Mensalão mostra que o crime compensa?

De forma curiosa, ainda em 2014, o então presidente do STF, ministro Joaquim Barbosa, já dava um indicativo de que no futuro próximo parte das condenações do mensalão seriam sustadas ou revogadas.

Em uma crítica aos chamados “embargos infringentes”, recurso que possibilitou um novo julgamento a 12 dos réus do mensalão, Barbosa declarou: "Temos uma maioria formada sob medida para lançar por terra o trabalho primoroso desta Corte no segundo semestre de 2012. Isso que acabamos de assistir.

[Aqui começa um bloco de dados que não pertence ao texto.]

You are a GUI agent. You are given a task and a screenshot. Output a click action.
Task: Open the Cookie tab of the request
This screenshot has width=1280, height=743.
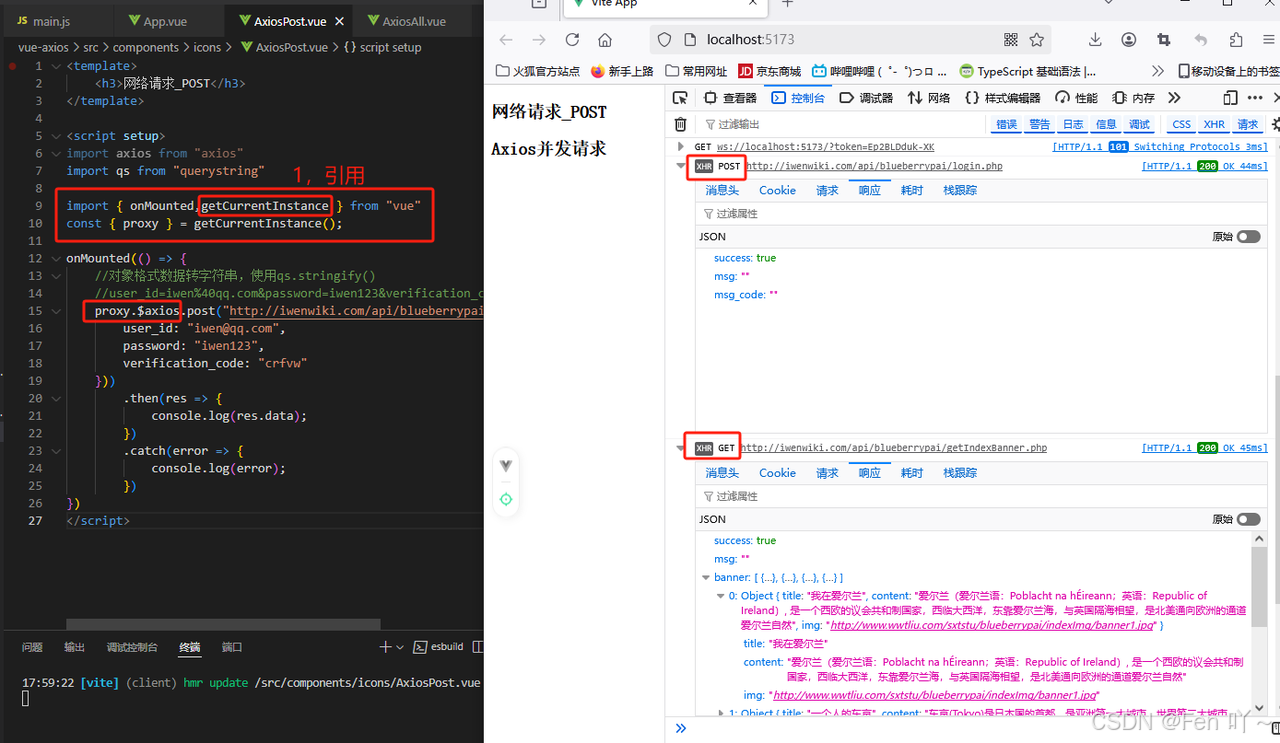(x=777, y=190)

Inventou-se um recurso regimental totalmente à margem da lei com o objetivo específico de anular a reduzir a nada um trabalho que fora feito. Sinto-me autorizado a alertar a nação brasileira de que esse é apenas o primeiro passo. É uma maioria de circunstância que tem todo o tempo a seu favor para continuar sua sanha reformadora", afirmou Barbosa ao votar.

Advogados criminalistas são unânimes em afirmar que apesar de uma eventual sensação de impunidade, a progressão de regime é importante para possibilitar ao detento a ressocialização. “Não vejo isso como impunidade. O sistema adotado no Brasil é bastante humano e inteligente. Ele promove o contato familiar, faz com que o preso trabalhe durante a progressão de regime e evita a superlotação dos presídios”, defende Luís Henrique Machado, doutor em direito penal pela Universidade Humboldt, da Alemanha.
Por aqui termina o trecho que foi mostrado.